Haute-Garonne is part of the current region of Occitanie and is surrounded by the departments of Hautes-Pyrénées, Gers, Tarn-et-Garonne, Tarn, Aude, and Ariège. It also borders Spain in the south (province of Lleida and province of Huesca). According to the Köppen climate classification, the department has a mix of humid subtropical, oceanic, subarctic, and polar climates.

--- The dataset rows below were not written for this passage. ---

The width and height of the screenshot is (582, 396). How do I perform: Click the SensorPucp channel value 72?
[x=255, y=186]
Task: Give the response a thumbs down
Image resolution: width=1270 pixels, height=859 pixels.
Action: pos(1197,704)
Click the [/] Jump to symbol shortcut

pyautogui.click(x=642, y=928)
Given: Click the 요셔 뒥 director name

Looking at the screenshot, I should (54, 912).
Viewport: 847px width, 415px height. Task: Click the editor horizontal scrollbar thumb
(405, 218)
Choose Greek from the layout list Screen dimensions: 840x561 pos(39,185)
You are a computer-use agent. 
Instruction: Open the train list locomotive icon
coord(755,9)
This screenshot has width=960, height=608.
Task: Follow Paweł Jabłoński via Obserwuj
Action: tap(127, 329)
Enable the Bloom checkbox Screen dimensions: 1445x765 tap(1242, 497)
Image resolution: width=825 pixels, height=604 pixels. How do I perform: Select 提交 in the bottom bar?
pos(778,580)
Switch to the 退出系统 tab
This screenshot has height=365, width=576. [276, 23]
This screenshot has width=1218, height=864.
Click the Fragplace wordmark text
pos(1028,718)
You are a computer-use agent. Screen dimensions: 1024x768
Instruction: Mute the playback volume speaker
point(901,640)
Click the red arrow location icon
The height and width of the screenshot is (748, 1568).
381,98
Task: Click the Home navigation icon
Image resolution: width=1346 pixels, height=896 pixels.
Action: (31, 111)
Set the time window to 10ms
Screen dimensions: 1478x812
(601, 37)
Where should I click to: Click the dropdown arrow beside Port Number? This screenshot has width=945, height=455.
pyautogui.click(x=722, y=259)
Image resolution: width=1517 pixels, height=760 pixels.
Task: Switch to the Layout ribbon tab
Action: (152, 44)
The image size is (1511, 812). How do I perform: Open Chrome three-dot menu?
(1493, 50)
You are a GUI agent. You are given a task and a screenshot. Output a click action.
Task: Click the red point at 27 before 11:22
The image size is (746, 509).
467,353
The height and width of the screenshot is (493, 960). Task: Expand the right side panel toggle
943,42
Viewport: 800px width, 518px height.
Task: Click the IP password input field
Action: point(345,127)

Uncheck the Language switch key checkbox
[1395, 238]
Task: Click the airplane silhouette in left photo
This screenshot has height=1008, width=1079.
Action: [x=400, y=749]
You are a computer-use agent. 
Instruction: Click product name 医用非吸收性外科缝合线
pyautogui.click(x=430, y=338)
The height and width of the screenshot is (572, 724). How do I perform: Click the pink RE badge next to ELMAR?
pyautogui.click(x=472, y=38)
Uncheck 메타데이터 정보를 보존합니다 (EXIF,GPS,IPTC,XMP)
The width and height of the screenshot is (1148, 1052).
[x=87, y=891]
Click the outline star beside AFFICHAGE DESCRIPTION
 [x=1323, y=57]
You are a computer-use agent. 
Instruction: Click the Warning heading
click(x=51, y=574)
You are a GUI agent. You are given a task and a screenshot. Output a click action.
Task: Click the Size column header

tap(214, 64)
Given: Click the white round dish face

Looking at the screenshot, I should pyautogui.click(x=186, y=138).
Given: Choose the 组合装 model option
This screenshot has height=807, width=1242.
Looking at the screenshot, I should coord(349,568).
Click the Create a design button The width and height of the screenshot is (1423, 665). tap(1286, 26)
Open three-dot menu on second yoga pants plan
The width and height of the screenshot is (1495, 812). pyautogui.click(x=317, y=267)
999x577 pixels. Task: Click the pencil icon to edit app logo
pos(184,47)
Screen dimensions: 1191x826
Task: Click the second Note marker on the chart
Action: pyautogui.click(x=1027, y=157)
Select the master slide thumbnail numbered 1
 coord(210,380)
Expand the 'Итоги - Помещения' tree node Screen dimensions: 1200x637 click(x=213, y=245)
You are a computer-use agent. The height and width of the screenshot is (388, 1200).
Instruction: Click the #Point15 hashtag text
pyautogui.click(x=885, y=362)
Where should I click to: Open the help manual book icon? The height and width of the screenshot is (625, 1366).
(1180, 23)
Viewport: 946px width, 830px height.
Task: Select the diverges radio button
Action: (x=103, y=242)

The department is crossed by the upper course of the Garonne river (hence the name) for nearly 200 km. The borders of the department follow the river. The Garonne enters France from Spain at the town of Fos, and goes through Toulouse and leaves the department. The extreme south of the department lies in the Pyrenees mountain range and is very mountainous. The highest elevation is the Peak of Perdiguère, at 3,222 m above sea level.

==Demographics==
The inhabitants of the department are called Haut-Garonnais in French. The greatest population concentration is around Toulouse, in the north, while the southern area of the department is sparsely populated. Overall the department had a population of 1.47 million as of 2023, with 55% of the population under the age of 40, and 16% between the ages of 20 and 29, and only 45% of the population is over the age 40. This youthful demographic is due in part to Toulouse being a major university town. The department has also seen significant migration from other parts of the country.

===Principal towns===

The most populous commune is Toulouse, the prefecture. As of 2023, there were ten communes with more than 15,000 inhabitants:

| Commune | Population (2023) |
|---|---|
| Toulouse | 514,819 |
| Colomiers | 40,882 |
| Tournefeuille | 30,168 |
| Blagnac | 27,604 |
| Muret | 26,079 |
| Plaisance-du-Touch | 21,079 |
| Cugnaux | 20,662 |
| Balma | 17,772 |
| Castanet-Tolosan | 15,317 |
| Ramonville-Saint-Agne | 15,158 |

==Politics==

This department was the political base of former Prime Minister Lionel Jospin.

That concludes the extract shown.